Gli atti di cui sopra, espressione dei poteri autorganizzativi della Commissione e della sua autonomia nell’espletamento del compito demandatole, integrano evidente autolimitazione e vincolano la Commissione medesima, nonché le sottocommissioni, che ne costituiscono articolazioni interne, all’osservanza dei criteri di che trattasi.

Rileva pertanto il Collegio che ricorre nella specie non già vizio di motivazione, bensì quello di eccesso di potere per contraddittorietà rispetto a precedenti atti e provvedimenti della stessa Commissione, di carattere vincolante, atteso che gli elaborati scritti in atti evidenziano la pressoché totale assenza di segni e indicazioni grafiche e il mancato rispetto di tutti i criteri di correzione, difetto corroborato dalla totale assenza di specifica verbalizzazione così come già sopra evidenziato.

Il Consiglio di Stato Sez. IV ha disatteso tale argomentare dei primi giudici con la citata decisione n. 1229/09, nella quale anche tale profilo viene ricondotto nell’ambito della solita questione della idoneità e sufficienza ella motivazione espressa con voto numerico, che viceversa non ha attinenza con il thema decidendi specifico.

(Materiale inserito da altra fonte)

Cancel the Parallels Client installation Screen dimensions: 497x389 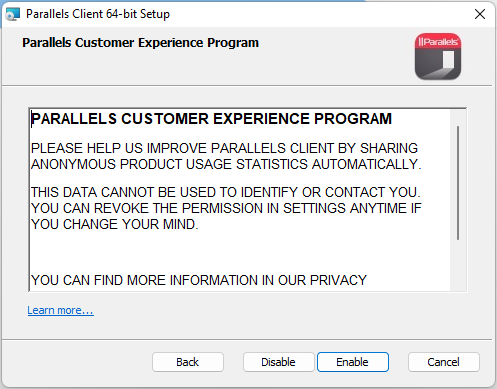(x=443, y=362)
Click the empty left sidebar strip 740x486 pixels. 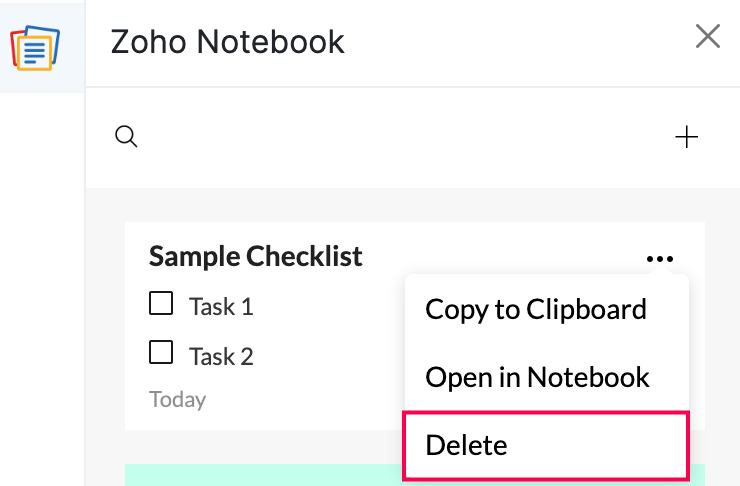[x=42, y=300]
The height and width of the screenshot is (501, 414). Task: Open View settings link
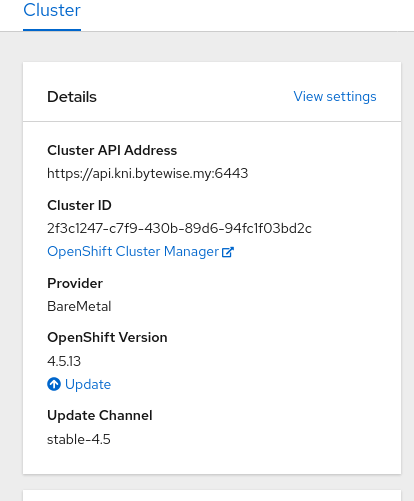pyautogui.click(x=335, y=97)
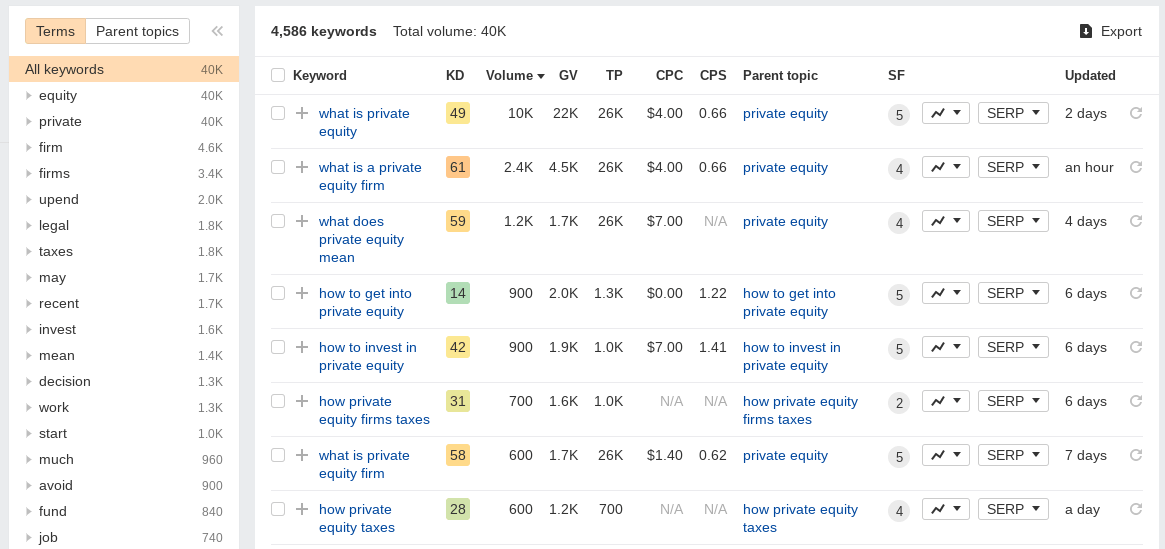
Task: Switch to Parent topics tab
Action: point(137,31)
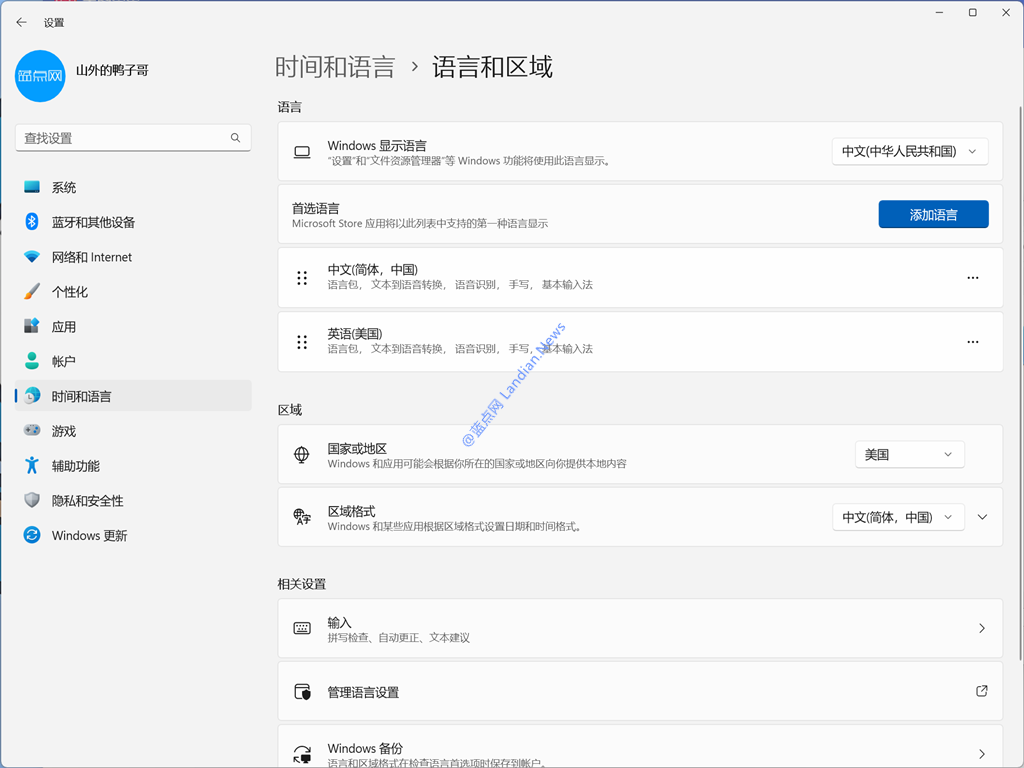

La citata decisione di secondo grado, viceversa, con riferimento al vincolo derivante da pregresse determinazioni della stessa commissione centrale, nonché delle sottocommissioni attraverso il verbale dell’assemblea dei presidenti delle stesse, si è limitata ad affermare che “ e nemmeno una qualche limitazione dell’attività delle competenti sottocommissioni può derivare dal conforme verbale …dell’assemblea dei presidenti titolari e supplenti delle sottocommissioni medesime, atteso che solo da deliberazioni delle sottocommissioni preposte alla revisione possono scaturire autolimitazioni, nella fattispecie non individuabili, all’attività a ciascuna di esse demandata” (pag. 6 della decisione cit).

Tale affermazione appare peraltro in contraddizione con quanto affermato nella stessa decisione alla precedente pag. 5, in cui - a proposito della “…competente commissione istituita presso il ministero della Giustizia - si legge: “ … che essa è tenuta per legge a precisare con efficacia vincolante per le sottocommissioni operanti presso le varie sedi di Corte d’Appello…”.

Risulta infatti evidente che la sottocommissione non è vincolata , né vincolabile nell’ambito della attività di valutazione, mentre lo è nell’ambito dell’attività di correzione nel senso di criteri generali di correzione, necessariamente uniformi sul territorio nazionale.

Anche sotto tale profilo si evidenzia – ancora una volta la ratio della distinta articolazione nelle due fasi della lettura e correzione da un lato e quella di valutazione dall’altro, distinguo al quale non sembra attribuita dal giudice di secondo grado la dovuta rilevanza in conformità della ratio legis.

Per tali motivi il collegio non ritiene di condividere l’orientamento espresso dalla IV Sezione del C.d.S. con la citata decisione.

Il ricorso va dunque accolto, con conseguente annullamento degli impugnati provvedimenti nell’ambito dell’interesse fatto valere.

L’esecuzione della presente sentenza comporterà l’obbligo della Commissione di procedere senza indugio alla correzione degli elaborati , con conseguente formulazione di un nuovo giudizio in coerenza con il dettato di legge in uno con i criteri fissati dalla Commissione medesima, con l’effetto che, in sede di rinnovazione delle operazioni di correzione (e quindi di giudizio), la Commissione debba riesaminare gli elaborati secondo una tecnica di rilevazione degli errori e delle inesattezze giuridiche di cui resti traccia evidente nel verbale di correzione, come indicato nel verbale n.2 della Commissione Centrale.

Stante la novità della questione affrontata, ricorrono giusti motivi per disporre tra le parti la compensazione delle spese di rito.